The panel discussion covers costs, timelines, and data needs surrounding different types of approaches for selecting FIH doses and will provide some context on different ways to identify the appropriate method as it relates to larger drug development milestones.
At the end of this roundtable discussion attendees should have a better understanding of:
- Costs and timelines associated with determining FIH doses
- Model independent and model-based approaches to FIH doses
- Dose selection for initial toxicology studies
- Considerations for FIH doses depending on different routes of administration, molecule type, or indication
Meet the Panelists & Moderator
Mark A. Bush, Ph.D.
Vice President, Clinical Pharmacology & Pharmacokinetics
Dr. Bush has over 20 years of experience in clinical pharmacology and pharmacokinetics with a particular focus in clinical pharmacology study design and interpretation. His therapeutic concentrations include endocrinology and metabolism in early phases of development. Dr. Bush has worked on hundreds of PK and popPK analyses throughout his career.

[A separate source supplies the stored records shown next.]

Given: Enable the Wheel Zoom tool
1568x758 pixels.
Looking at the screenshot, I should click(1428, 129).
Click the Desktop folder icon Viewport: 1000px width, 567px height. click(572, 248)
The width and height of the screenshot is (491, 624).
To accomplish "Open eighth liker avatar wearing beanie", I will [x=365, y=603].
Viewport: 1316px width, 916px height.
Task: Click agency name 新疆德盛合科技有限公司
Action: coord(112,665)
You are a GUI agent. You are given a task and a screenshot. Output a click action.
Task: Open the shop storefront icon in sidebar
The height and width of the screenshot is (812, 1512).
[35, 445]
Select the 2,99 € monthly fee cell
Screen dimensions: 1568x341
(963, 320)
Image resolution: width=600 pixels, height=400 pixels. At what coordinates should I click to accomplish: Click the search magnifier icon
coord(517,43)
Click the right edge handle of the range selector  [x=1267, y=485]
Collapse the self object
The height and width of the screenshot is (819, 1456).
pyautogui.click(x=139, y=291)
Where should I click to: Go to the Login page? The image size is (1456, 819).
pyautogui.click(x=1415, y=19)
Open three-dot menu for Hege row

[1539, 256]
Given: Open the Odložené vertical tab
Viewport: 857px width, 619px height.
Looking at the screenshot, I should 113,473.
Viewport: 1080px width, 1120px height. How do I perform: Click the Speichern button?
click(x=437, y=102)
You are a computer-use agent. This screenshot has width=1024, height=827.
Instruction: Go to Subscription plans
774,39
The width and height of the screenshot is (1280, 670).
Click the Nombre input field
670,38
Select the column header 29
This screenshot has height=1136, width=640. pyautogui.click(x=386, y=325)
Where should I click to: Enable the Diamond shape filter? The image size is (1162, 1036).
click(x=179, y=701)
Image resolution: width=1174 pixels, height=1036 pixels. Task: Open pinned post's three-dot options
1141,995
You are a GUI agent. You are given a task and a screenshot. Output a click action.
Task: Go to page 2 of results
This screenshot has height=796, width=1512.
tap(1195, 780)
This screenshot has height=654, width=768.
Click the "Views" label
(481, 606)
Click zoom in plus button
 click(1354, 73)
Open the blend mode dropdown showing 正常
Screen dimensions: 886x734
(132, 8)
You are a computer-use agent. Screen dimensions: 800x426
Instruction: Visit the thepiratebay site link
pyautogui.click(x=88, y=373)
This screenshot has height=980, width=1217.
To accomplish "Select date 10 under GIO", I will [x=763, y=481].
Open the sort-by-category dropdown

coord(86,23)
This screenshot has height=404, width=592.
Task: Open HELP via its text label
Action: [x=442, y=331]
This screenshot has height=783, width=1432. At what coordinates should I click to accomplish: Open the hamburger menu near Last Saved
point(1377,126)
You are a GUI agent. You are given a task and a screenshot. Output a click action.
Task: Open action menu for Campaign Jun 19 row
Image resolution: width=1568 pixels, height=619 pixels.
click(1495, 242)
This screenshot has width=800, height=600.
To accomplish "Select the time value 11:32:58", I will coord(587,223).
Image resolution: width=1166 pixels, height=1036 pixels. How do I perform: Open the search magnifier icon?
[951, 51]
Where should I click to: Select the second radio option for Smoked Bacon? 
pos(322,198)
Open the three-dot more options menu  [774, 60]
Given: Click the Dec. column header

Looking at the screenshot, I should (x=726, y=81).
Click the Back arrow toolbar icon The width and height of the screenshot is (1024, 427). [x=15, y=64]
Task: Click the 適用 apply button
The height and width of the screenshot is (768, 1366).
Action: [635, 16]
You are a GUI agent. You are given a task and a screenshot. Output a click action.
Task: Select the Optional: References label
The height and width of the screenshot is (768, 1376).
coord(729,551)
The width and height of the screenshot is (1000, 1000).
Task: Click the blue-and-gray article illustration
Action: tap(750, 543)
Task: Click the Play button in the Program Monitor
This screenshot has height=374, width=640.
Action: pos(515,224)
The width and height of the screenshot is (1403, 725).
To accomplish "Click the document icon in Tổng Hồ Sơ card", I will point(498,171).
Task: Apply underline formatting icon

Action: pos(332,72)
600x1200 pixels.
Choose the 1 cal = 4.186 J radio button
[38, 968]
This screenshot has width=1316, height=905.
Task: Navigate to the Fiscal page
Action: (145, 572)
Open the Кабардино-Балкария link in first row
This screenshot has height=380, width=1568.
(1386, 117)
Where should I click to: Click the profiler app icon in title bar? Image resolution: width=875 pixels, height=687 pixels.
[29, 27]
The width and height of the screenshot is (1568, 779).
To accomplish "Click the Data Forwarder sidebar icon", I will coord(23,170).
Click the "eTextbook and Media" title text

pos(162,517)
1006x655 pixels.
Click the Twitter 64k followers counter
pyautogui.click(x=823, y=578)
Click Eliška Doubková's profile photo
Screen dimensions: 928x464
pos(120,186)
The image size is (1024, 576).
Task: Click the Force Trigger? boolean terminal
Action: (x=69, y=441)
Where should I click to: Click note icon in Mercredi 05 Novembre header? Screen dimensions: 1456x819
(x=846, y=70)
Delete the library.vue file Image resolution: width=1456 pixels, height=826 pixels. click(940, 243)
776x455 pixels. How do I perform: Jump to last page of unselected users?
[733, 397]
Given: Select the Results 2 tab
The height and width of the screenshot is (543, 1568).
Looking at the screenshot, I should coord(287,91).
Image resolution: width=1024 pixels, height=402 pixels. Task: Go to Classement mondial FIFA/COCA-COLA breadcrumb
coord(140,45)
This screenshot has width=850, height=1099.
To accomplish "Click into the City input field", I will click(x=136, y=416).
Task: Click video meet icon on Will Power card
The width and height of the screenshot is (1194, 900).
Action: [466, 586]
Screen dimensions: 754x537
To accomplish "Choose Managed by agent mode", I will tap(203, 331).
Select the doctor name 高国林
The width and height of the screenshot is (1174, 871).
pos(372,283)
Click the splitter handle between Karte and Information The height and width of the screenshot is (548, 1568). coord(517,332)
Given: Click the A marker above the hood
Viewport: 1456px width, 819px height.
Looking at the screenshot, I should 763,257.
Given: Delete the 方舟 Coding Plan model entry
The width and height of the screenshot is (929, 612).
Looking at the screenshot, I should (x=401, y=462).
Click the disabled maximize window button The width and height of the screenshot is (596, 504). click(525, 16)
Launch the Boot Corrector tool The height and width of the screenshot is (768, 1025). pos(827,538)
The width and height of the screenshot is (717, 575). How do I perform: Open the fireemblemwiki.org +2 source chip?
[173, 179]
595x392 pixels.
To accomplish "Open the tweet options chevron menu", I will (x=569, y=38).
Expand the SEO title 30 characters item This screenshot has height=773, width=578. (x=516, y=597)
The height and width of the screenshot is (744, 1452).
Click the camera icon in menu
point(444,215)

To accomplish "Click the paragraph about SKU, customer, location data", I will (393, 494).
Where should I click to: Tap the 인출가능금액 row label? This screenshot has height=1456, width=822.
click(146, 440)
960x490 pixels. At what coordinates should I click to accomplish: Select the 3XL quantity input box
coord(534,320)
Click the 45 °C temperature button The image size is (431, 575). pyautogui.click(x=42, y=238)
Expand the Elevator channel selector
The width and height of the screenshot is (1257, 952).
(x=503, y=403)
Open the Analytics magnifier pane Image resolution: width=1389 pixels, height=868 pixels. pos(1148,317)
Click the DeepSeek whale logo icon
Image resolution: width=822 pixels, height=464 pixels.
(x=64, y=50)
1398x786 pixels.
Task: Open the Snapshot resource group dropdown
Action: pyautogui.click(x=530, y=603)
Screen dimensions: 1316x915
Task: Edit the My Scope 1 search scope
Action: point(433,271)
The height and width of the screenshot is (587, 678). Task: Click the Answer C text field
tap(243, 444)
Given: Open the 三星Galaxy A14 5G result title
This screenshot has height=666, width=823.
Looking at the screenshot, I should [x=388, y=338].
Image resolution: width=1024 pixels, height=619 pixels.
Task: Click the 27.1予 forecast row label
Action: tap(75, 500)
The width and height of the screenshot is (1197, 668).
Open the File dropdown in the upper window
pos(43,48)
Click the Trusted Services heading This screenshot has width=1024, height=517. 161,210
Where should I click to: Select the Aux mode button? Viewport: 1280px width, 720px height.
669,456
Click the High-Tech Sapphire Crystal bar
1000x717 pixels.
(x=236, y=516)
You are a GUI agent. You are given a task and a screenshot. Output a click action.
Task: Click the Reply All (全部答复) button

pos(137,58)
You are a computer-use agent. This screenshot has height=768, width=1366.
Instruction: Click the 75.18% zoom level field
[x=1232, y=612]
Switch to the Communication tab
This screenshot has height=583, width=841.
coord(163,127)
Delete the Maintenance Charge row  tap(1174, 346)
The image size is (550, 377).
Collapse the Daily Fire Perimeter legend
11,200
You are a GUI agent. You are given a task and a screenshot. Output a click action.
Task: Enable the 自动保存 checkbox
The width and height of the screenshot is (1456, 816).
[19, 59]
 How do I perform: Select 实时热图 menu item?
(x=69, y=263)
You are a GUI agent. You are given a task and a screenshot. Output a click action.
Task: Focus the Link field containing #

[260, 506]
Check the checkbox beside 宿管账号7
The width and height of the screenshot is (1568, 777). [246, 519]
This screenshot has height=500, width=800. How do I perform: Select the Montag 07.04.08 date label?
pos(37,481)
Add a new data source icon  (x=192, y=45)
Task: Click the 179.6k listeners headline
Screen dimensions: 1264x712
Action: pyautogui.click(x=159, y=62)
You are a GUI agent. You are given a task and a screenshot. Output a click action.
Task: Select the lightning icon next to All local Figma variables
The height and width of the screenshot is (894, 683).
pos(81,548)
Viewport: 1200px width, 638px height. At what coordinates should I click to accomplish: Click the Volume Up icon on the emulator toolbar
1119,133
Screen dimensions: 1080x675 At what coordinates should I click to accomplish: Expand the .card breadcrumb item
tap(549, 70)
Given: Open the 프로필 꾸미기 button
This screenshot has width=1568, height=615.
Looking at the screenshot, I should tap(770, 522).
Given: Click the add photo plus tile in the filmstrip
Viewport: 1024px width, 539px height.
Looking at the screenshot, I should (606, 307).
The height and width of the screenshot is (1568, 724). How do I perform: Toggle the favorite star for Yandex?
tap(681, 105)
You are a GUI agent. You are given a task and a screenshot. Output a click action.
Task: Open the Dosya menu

Teodora (Dora) Pene Dumitrescu, Ph.D.
Senior Consultant, Pharmacometrics
Dr. Dumitrescu has over 8 years of experience as a clinical pharmacology and pharmacometrics lead on cross-functional clinical development teams resulting in successful regulatory approvals. She has extensive experience in popPK/PD modeling, clinical trial simulation and design, probabilistic risk assessment, pediatric extrapolation, and applying quantitative pharmacology principles for decision making across multiple therapeutic areas.
Mark Sale, M.D.
Executive Vice President, Pharmacometrics
Dr. Sale has over 20 years of extensive experience conducting complex popPK analyses across diverse therapeutic areas and is one of the pharmaceutical industry’s thought leaders in modeling and simulation. Before joining Nuventra, Dr. Sale was the Global Director of Research Modeling and Simulation for GlaxoSmithKline prior to starting an independent consultancy in 2006 in popPK, modeling, and simulation.
Salil N. Pendse, M.S.
Quantitative Systems Pharmacologist II
Salil has more than 7 years of experience building mathematical models of cellular modes of action, physiologically-based pharmacokinetic (PBPK) modeling, bioinformatics, and building visualization tools for effective communication of complex scientific results. He has authored or co-authored more than 20 peer-reviewed publications in toxicology ranging from novel algorithms for interpreting transcriptomics data, to using PBPK modeling for informing chemical safety in juvenile populations.
Celeste Vallejo, Ph.D.
Quantitative Systems Pharmacologist I
Dr. Vallejo is experienced in model development in many different fields including those with differing data availability. She has designed various types of models used in understanding infectious disease transmission in which data can be scarce to neural networks in which data availability is much less restrained. Dr. Vallejo has applied numerous data analysis techniques in her work and developed an algorithm for sampling input parameters for a large-scale model in order to quantify model uncertainty.